In the real world, often our data has imbalanced classes e.g., 99.9% of observations are of class 1, and only 0.1% are class 2. In the presence of imbalanced classes, accuracy suffers from a paradox where a model is highly accurate but lacks predictive power

For example, imagine we are trying to predict the presence of a very rare cancer that occurs in 0.1% of the population. After training our model, we find the accuracy is at 95%. However, 99.9% of people do not have cancer. If we simply created a model that predicted that nobody had that form of cancer, our naive model would be 4.9% more accurate, but clearly is not able to predict anything. For this reason, we are often motivated to use other metrics like confusion matrix, precision, recall, and the F 1 score.

When we have balanced classes, accuracy is just like in binary classification, a simple and interpretable choice for an evaluation metric. Accuracy is the number of correct predictions divided by the number of observations and works just as well in multiclass as binary classification. However, when we have imbalanced classes, we should be inclined to use other evaluation metrics.

Confusion matrices are an easy, effective visualization of a classifier’s performance. One of the major benefits of confusion matrices is their interpretability. Each column of the matrix (often visualized as a heatmap) represents predicted classes, while every row shows actual classes. The end result is that every cell is one possible combination of predicted and actual classes.

## Predict the model on the test data

We have trained the cifar10 model over 5 epochs on the training dataset. Now we need to check if the network has learned anything at all. We will check this by predicting the class label that the neural network outputs, and checking it against the ground truth.

```y_true = []
y_pred = []

images,labels=data.to(device),data
y_true.extend(labels.numpy())

outputs=model(images)

_, predicted = torch.max(outputs, 1)
y_pred.extend(predicted.cpu().numpy())
```

Although these metrics can be easily computed manually by comparing the actual and predicted class labels, scikit-learn provides a convenient confusion_matrix function that we can use, as follows:

```cf_matrix = confusion_matrix(y_true, y_pred)
```

The array that was returned after executing the code provides us with information about the different types of errors the classifier made on the test dataset.

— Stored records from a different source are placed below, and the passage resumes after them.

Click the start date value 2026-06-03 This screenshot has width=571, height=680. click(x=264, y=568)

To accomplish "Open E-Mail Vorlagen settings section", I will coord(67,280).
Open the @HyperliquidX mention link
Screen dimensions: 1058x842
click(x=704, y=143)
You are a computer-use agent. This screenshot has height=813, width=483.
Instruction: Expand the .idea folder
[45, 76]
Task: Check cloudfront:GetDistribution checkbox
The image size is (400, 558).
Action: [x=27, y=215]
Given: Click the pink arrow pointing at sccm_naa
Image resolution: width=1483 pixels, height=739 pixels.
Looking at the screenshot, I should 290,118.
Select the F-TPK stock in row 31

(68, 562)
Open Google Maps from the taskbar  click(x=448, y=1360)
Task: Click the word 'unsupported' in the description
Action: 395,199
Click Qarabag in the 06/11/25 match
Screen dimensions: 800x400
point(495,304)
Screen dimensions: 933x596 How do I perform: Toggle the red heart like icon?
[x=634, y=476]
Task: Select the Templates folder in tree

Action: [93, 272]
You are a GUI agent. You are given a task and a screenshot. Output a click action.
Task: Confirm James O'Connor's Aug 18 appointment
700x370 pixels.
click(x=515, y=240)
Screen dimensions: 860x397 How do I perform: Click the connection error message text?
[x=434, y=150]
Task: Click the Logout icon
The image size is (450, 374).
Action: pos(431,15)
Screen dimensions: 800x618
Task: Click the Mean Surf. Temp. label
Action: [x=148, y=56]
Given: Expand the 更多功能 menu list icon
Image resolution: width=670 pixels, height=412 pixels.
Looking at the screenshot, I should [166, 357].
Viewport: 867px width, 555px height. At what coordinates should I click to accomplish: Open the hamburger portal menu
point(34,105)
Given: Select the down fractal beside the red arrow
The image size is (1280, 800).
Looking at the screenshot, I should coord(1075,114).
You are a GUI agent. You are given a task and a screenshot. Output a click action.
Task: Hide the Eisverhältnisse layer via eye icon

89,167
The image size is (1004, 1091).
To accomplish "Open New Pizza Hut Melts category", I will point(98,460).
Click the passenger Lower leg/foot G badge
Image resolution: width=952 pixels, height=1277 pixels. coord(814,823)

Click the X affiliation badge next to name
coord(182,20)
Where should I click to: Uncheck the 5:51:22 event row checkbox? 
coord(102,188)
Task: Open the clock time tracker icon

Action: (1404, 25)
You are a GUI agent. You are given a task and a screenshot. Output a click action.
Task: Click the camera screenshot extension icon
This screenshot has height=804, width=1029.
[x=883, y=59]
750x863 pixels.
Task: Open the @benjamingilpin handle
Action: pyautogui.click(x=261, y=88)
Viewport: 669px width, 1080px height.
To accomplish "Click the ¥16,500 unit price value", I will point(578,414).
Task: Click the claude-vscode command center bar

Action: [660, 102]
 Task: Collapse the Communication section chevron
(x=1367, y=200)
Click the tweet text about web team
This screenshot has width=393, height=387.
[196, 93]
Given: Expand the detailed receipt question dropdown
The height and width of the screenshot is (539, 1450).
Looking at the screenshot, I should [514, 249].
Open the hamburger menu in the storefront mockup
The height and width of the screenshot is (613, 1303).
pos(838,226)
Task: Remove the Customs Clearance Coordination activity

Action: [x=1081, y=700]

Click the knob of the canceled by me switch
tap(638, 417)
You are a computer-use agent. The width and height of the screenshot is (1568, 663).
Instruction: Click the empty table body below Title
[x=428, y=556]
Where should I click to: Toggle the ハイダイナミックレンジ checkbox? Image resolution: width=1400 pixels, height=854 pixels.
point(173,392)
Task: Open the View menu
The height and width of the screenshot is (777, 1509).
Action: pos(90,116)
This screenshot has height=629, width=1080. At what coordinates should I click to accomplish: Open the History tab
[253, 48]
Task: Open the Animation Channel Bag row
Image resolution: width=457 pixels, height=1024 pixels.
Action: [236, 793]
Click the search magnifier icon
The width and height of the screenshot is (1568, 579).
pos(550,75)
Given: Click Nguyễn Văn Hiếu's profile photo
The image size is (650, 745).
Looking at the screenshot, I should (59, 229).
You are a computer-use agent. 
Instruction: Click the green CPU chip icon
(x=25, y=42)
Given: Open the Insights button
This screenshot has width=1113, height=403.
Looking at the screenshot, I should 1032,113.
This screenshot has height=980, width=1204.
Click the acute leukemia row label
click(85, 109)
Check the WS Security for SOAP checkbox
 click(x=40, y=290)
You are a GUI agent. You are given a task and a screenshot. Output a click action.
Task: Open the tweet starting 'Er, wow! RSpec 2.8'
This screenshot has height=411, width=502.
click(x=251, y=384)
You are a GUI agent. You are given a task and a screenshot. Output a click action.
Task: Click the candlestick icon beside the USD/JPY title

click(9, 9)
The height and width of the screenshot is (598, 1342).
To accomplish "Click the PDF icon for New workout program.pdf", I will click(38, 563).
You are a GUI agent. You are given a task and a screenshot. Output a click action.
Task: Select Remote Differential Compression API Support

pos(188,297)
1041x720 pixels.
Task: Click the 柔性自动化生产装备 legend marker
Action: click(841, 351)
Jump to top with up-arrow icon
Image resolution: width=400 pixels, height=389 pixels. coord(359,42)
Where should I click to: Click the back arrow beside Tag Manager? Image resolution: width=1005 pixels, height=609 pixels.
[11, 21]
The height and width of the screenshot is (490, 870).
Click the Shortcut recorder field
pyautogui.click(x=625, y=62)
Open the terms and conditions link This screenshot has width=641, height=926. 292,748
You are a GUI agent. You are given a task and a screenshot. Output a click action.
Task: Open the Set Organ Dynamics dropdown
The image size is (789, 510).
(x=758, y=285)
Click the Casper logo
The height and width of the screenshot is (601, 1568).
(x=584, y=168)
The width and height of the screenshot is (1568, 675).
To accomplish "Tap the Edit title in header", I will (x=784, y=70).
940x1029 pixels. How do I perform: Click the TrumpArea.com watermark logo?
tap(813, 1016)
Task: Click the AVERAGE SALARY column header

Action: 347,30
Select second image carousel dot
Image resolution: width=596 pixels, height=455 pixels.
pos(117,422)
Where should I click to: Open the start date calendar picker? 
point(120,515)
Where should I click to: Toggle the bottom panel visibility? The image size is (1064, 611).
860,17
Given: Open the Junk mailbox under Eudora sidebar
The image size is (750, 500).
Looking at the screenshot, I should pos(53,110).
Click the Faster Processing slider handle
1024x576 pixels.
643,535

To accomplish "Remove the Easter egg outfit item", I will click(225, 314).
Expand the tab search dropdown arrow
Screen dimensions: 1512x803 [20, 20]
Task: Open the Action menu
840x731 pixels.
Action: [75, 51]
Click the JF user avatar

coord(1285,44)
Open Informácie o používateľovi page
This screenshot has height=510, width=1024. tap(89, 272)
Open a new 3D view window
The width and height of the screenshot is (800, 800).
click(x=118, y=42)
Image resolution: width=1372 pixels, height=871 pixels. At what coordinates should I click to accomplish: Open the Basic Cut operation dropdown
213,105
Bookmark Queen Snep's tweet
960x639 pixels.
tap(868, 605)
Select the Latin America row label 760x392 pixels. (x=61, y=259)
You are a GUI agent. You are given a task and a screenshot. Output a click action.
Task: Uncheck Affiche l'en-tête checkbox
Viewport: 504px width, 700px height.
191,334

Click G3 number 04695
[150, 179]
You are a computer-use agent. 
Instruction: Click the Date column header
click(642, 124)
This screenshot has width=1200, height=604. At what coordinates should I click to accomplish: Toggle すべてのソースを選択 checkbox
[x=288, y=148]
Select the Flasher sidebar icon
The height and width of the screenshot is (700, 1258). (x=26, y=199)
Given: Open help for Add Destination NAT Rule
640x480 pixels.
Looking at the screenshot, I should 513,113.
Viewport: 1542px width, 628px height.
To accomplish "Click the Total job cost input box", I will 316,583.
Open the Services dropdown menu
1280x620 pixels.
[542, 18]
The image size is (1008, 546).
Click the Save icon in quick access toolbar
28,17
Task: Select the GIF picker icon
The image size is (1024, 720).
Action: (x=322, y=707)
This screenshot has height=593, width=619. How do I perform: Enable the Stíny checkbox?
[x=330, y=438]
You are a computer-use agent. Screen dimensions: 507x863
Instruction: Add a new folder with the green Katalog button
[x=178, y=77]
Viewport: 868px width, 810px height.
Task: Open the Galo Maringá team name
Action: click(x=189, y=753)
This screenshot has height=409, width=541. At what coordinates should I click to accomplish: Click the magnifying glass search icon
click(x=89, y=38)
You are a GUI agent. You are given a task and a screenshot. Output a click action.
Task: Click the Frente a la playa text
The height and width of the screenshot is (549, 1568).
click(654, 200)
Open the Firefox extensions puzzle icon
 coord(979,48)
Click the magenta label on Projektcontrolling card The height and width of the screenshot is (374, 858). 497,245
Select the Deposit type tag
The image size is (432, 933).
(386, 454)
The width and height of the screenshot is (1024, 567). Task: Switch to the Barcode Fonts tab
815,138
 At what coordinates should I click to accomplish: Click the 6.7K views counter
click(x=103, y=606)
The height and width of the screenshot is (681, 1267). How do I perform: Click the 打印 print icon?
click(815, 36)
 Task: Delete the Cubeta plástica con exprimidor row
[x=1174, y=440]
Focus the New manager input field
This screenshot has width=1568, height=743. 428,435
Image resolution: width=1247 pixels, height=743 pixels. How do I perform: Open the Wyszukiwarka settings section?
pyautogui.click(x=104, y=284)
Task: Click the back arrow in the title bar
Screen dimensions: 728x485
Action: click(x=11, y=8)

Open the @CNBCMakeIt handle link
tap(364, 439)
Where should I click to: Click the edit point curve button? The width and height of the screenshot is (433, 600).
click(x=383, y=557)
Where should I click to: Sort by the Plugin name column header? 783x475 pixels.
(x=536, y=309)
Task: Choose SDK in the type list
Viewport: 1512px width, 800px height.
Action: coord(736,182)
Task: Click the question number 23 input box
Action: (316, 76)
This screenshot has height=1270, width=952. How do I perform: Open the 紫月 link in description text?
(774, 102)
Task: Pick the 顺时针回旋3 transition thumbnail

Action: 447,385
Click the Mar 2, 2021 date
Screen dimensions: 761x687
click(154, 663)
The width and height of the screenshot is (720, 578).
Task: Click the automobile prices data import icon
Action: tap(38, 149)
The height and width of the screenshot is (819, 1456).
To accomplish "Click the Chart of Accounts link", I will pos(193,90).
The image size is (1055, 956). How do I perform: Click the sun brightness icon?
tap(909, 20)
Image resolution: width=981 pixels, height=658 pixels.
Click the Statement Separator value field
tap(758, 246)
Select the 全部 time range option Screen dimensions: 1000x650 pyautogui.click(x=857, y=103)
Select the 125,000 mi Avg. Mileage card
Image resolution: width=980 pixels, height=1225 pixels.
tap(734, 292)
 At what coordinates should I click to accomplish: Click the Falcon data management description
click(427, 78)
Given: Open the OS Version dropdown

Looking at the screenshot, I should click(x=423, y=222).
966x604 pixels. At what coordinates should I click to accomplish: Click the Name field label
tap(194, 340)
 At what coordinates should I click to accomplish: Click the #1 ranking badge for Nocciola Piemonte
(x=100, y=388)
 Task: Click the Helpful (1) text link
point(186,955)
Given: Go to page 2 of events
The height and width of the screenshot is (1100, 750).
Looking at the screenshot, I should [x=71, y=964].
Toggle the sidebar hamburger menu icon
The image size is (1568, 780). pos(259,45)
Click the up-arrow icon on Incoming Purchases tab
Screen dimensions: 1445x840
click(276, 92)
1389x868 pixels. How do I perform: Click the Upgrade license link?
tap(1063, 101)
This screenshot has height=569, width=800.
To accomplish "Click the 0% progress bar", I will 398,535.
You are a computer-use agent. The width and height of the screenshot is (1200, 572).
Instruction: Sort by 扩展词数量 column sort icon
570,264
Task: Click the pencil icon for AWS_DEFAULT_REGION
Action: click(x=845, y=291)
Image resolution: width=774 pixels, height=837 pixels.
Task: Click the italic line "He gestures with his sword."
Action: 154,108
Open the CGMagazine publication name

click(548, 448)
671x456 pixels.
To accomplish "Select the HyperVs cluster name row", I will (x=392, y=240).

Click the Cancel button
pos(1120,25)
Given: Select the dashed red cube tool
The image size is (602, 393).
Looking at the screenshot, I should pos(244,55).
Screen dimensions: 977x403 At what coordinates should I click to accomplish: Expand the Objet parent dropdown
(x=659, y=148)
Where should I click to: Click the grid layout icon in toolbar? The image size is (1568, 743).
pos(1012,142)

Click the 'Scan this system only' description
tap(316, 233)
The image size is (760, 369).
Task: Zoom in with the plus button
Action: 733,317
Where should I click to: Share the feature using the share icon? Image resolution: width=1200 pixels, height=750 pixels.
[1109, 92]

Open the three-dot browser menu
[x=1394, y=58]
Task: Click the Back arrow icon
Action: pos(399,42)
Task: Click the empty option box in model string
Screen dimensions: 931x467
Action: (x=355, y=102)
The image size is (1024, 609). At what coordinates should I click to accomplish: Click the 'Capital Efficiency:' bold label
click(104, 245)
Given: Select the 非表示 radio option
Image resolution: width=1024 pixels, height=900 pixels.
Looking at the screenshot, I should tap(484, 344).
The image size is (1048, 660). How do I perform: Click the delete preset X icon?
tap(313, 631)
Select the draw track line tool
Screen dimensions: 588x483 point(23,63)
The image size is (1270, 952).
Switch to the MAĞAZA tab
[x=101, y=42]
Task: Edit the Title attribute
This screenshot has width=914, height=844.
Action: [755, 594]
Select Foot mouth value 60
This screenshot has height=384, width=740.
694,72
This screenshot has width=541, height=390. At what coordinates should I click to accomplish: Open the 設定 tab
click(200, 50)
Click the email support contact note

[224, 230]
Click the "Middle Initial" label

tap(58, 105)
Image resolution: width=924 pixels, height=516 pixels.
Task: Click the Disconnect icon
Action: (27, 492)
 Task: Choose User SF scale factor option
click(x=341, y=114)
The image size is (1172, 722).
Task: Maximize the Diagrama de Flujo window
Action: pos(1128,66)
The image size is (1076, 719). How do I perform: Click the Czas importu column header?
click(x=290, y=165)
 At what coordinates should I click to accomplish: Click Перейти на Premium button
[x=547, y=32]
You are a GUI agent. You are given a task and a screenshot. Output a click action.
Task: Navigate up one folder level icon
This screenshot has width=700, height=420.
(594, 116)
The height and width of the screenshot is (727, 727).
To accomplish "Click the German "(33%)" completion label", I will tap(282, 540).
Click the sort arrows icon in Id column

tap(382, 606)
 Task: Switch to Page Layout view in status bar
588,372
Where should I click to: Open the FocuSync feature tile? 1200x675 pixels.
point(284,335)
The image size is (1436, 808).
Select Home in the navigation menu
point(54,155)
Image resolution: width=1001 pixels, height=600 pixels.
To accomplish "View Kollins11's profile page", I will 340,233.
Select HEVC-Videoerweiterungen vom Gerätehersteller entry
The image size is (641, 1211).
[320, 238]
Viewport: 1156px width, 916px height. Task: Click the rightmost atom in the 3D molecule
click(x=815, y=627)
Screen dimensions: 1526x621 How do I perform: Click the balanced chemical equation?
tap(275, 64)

Now, we can simply total up each type of result, substitute it into the template, and create a confusion matrix that will concisely summarize the results of testing the classifier:

```class_names = ('plane', 'car', 'bird', 'cat',
'deer', 'dog', 'frog', 'horse', 'ship', 'truck')

# Create pandas dataframe
dataframe = pd.DataFrame(cf_matrix, index=class_names, columns=class_names)
```

We can map this information onto the confusion matrix using Matplotlib. The following confusion matrix plot, with the added labels, should make the results a little bit easier to interpret:

```plt.figure(figsize=(8, 6))

# Create heatmap
sns.heatmap(dataframe, annot=True, cbar=None,cmap="YlGnBu",fmt="d")

plt.title("Confusion Matrix"), plt.tight_layout()

plt.ylabel("True Class"),
plt.xlabel("Predicted Class")
plt.show()
```

All correct predictions are located in the diagonal of the table (highlighted in blue), so it is easy to visually inspect the table for prediction errors, as values outside the diagonal will represent them.

This is probably best explained using an example. In the Visualizing a Classifier’s Performance solution, the top-left cell is the number of observations predicted to be ‘Plane’.However, the model does not do as well at predicting dog vs cat.

There are three things about confusion matrices. First, a perfect model will have values along the diagonal and zeros everywhere else. A bad model will look like the observation counts will be spread evenly around cells.

Second, a confusion matrix lets us see not only where the model was wrong, but also how it was wrong. That is, we can look at patterns of misclassification. For example, our model had an easy time differentiating ‘truck and dog’, but a much more difficult time classifying ‘dog and cat’.

Finally, confusion matrices work with any number of classes (although if we had one million classes in our target vector, the confusion matrix visualization might be difficult to read).